Source extract:
=== Begin Enclosure ===
Most of the temporary immigrants who come to South Africa to film are not from Africa but from Europe and America. Some critics have pointed out that simply applying stricter visa regulations to immigrants from Africa: would prevent the movie industry experiencing massive losses.

There is very little xenophobia among South Africans for people from anywhere but Africa. The same regulations in their laxity which have allowed the film industry to blossom: have also been a godsend for destitute refugees fleeing to South Africa.

As I have stated many times: GDP is a false indicator. Lumping all parts of a population together, and counting the wins of a small part as though they were the wins of all the population: is an artificial measure. Likewise: jobs which are lost are sometimes somehow replaced with better jobs.

It is easier for us who do not compete with foreigners for low-paying entry-level jobs: to condemn the xenophobia of those who do, and it is those who are best off in the economy who have the least proportional demographic of xenophobic individuals. We might well compete with foreigners on an international level. However, competition relates to something where one person bests another. That is to say that the person who is better at a thing or can do it cheaper succeeds over another who is less of an asset to those who consume the services of these individuals, while the less efficient, less cost saving or less effective competitor fails. The South African government did not step in to save the textile industry, when it allowed cheap imports from China and similar massive job losses were incurred. The government did not step in to save the hunting industry and the sports weaponry industry when it introduced new gun regulations.

South Africa is struck by a unique dilemma: to compete with other destinations for the filming of international media productions: these productions must hire foreign staff who are brought in through easy visas. Competition will always exist for South Africa. South Africans cannot do the jobs of these foreigners to the satisfaction of the foreign film companies. These visa restrictions make it harder for these productions to hire foreigners. As a result of which the industry believes it will fail. The industry does not believe that South Africans could do the same job as these foreigners do. It is therefore begging the government to allow foreigners to take jobs in South Africa: because it does not believe that if South Africans had to be relied upon as the labour pool for these organisations: that the industry could compete with other international destinations.
=== End Enclosure ===
Supplied information:
=== Begin Enclosure ===
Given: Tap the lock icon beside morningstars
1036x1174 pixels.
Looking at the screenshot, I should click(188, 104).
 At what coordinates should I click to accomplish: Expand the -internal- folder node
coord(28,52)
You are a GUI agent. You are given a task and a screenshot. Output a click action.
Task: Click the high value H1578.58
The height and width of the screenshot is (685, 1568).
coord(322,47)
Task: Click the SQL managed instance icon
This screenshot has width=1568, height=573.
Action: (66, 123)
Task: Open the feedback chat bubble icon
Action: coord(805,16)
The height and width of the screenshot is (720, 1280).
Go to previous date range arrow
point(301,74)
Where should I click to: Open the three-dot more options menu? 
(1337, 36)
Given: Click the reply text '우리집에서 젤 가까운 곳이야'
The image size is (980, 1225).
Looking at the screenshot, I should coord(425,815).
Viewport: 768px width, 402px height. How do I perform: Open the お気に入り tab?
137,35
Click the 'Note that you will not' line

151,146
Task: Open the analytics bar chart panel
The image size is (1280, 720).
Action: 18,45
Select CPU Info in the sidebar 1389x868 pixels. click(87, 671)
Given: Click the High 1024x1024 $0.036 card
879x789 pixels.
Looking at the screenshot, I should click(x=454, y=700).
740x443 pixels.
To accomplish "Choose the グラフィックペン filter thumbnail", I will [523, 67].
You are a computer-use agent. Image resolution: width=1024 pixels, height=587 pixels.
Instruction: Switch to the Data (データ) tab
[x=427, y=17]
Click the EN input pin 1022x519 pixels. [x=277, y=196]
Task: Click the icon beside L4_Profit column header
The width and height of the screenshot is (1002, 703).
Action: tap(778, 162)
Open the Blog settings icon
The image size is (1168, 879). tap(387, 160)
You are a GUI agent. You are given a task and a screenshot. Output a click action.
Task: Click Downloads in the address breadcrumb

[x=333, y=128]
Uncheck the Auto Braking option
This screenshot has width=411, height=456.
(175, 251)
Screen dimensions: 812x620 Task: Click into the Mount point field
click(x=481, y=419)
=== End Enclosure ===
Problem 1: Which industries does the passage on South Africa's film industry and visas name?
Problem 2: Go on with the passage on South Africa's film industry and visas from its last sentence.
The records have nothing to do with the passage on South Africa's film industry and visas.

Task result 1:
- The film (movie) industry
- The textile industry
- The hunting industry
- The sports weaponry industry

Task result 2:
The industry has a very free-market approach as opposed to the protectionism that a visa affords. Ultimately a visa is almost always a protectionist measure. A government does not desire its own citizens to have to compete with the best in the world. As a result such a country becomes less competitive on the global scale and less attractive to business.

It is highly likely that the government is seeking to combat things such as human trafficking, drug smuggling, and many other criminal enterprises. It is equally likely that the government desires at least some of the roles of productions filmed in South Africa to be removed from foreigners who are brought in and that the desire of those in power is for these jobs to be placed in South African laps.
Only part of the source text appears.